Altered expression and mutation of β‐catenin gene in gastric carcinomas and cell lines

β‐Catenin serves not only as a structural component of the E‐cadherin‐mediated cell–cell adhesion system, but also as a signaling molecule of the Wnt/wingless pathway. Deregulated expression of β‐catenin and mutations of the gene have been identified in a number of human malignancies. To determine the role of β‐catenin defects in stomach cancer, we investigated β‐catenin exon 3 mutations and altered protein expression in 77 primary gastric carcinomas and 11 cell lines. In addition, the immunohistochemical expression pattern of β‐catenin in 303 consecutive gastric cancers was determined and their relationships with clinicopathologic features and patient outcome were investigated. This study revealed 5% (4 of 77) tumors and 27% (3 of 11) cell lines with β‐catenin gene alteration, 6 missense mutations, and 1 interstitial deletion. These genetic changes were shown to correlate closely with nuclear localization of the protein ( p = 0.001). In an immunohistochemical analysis, abnormal expressions of β‐catenin, such as nuclear accumulation and loss of membranous distribution, were detected in 27% (81 of 303) of tumors overall.

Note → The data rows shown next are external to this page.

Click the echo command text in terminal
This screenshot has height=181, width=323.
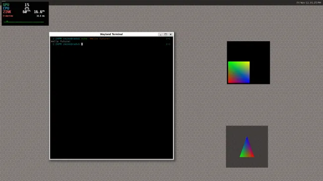click(96, 39)
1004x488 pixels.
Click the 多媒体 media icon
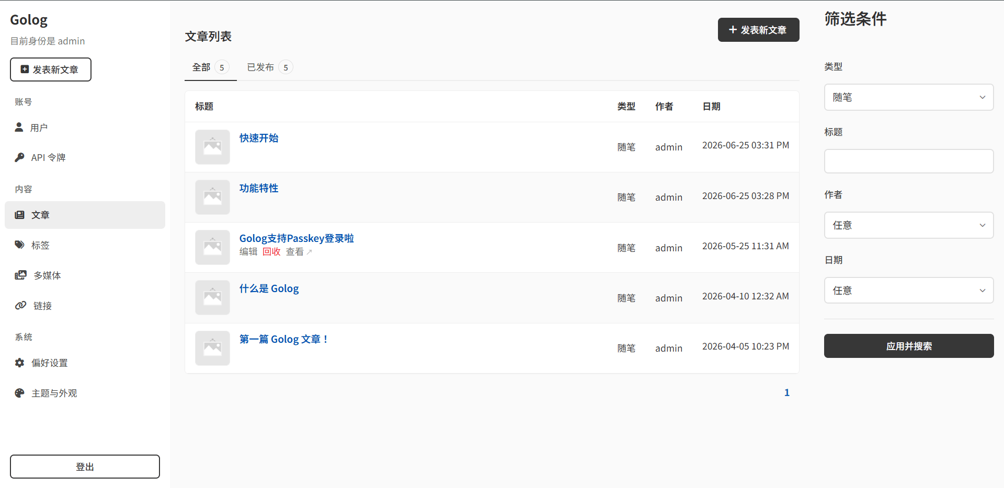pos(20,275)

These altered β‐catenin expressions were more commonly observed in 37% (58 of 158) diffuse type gastric carcinomas ( p < 0.001). Loss of membranous β‐catenin staining was associated with poor survival ( p = 0.045). In conclusion, our results demonstrate that β‐catenin mutations are common in gastric cancer cell lines but occur infrequently in gastric carcinoma tissues. These mutations are one of the causes of the nuclear accumulation of β‐catenin. Frequent abnormalities of β‐catenin expression in gastric carcinoma support the idea that both structural and signaling functions of the protein play a critical role in gastric carcinogenesis. © 2001 Wiley‐Liss, Inc.